Se Dilma Rousseff foi a adversária que todo candidato pede a Deus, Serra soube ser o candidato com que sonha a mais bisonha adversária. Se o PT seguiu protagonizando bandidagens e trapalhadas suficientes para ser enterrado sem honras por dois ou três discursos de um Carlos Lacerda ou de um Jânio Quadros, o PSDB reafirmou a vocação para desperdiçar em tiroteios domésticos a munição que não ousa usar contra o alvo verdadeiro. O candidato e o partido se mereceram. Quem merece coisa bem melhor é a imensidão de brasileiros insatisfeitos com o governo. Merece e, até que enfim, passou a exigir.

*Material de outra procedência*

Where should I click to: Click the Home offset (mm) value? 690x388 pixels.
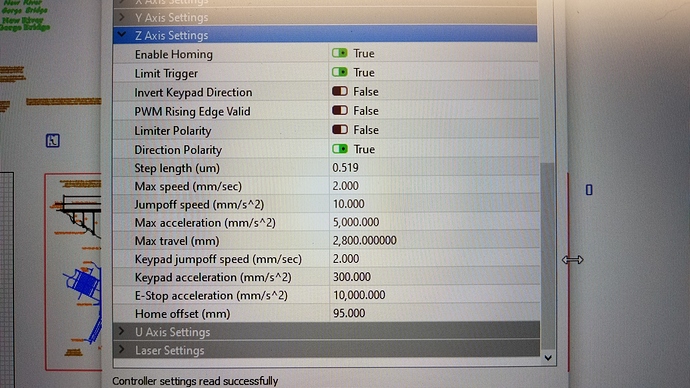[x=434, y=313]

“Esses 44 milhões que votaram em José Serra não são do PSDB”, compreendeu FHC. “É uma parte da sociedade brasileira que pensa de outra maneira, e não se pode aceitar a ideia de há uma separação entre pobres e ricos. Nunca vi uma elite tão grande”. O Brasil dos descontentes é infinitamente maior que Serra e muito mais combativo que o PSDB, registrei num post aqui publicado no mesmo dia da entrevista de FHC. No primeiro turno, incontáveis eleitores frustrados com a tibieza do candidato tucano optaram por Marina Silva. No segundo, digitaram o número de Serra para votar na democracia.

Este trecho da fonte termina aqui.